As the private sector added 168,000 new jobs in December, which is 13,000 more than expected in a Bloomberg poll of economists, it helped the stock market Friday, Jan. 4, according to Clark Yingst, chief market analyst of Joseph Gunnar, a full-service securities and investment banking firm.

Also supporting the stock market was that falling from the fiscal cliff has been put off for another two months, Yingst says. Taking a look at the sectors, nine of the 10 major industries in the Standard & Poor’s 500 finished in the black Friday while only one was in the red. Specifically, technology was the only losing sector with a minus 0.72 percent, and Apple Computer/AAPL suffered a 2.79 percent drop.

Among Friday’s top four performers are basic materials, financials, energy and industrials with gains ranging between 0.69 percent and 1.26 percent. On average, the gain of these sectors is 1.05 percent, which is more than more than twice the 0.49 percent advance in Standard & Poor’s 500.

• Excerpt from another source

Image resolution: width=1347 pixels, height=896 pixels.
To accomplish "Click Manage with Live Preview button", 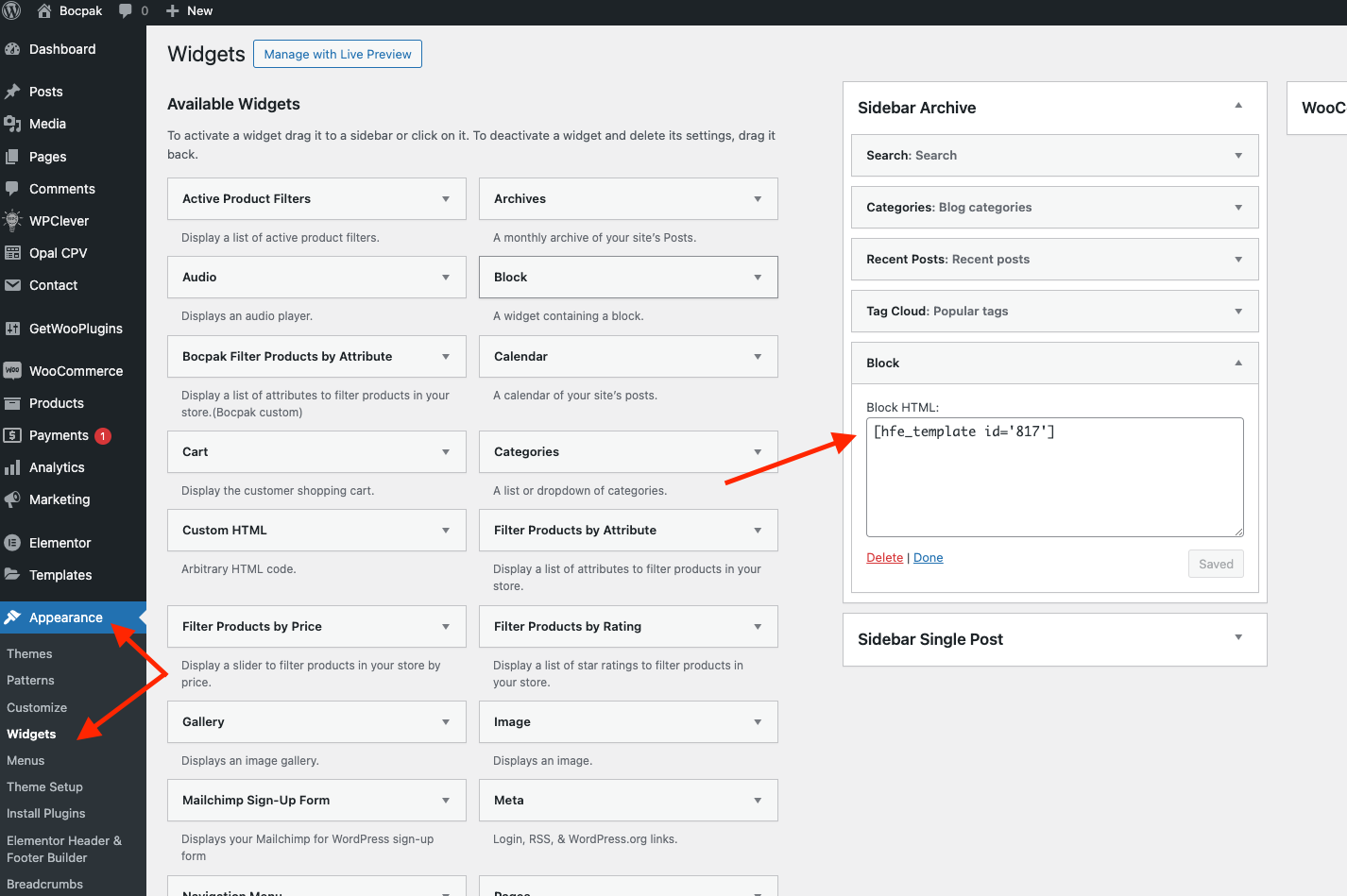I will click(x=337, y=54).
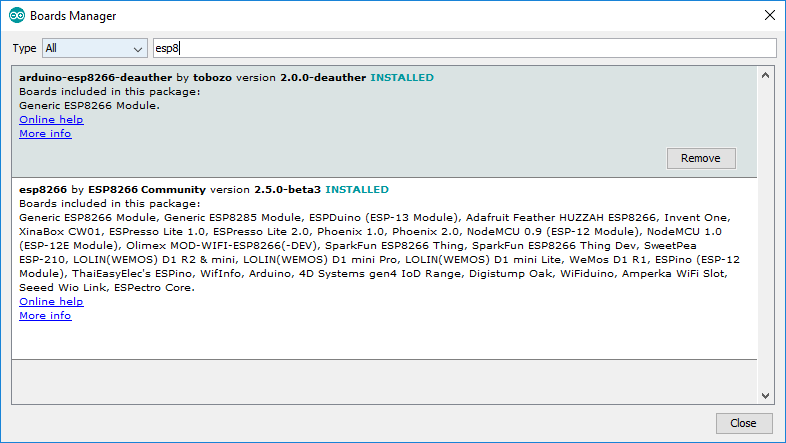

Although by a smaller margin, telecom services and utilities also performed well Friday. Telecom’s gain hit 0.62 percent while utilities reached 0.54 percent Friday.

Additional drops in the benchmark ten-year bond faced a short-term technical breakdown last week, cutting the relative yields in while detracting from the appeal of dividend payers. This includes telecom services and utilities. Still, tax on common stock dividends was smaller than expected, returning investor interest for both sectors.

Although many economists and strategists are pleased with private nonfarm payrolls in the United States in December, investors do not seem to feel the same. Consumer goods and services came in higher Friday but lagged the gain in the Standard & Poor’s 500 and fell below Standard & Poor’s Midcap 400 as it did not advance two-thirds as much as the parent. The report could have reduced enthusiasm for growth that was better than expected in private nonfarm payrolls in December.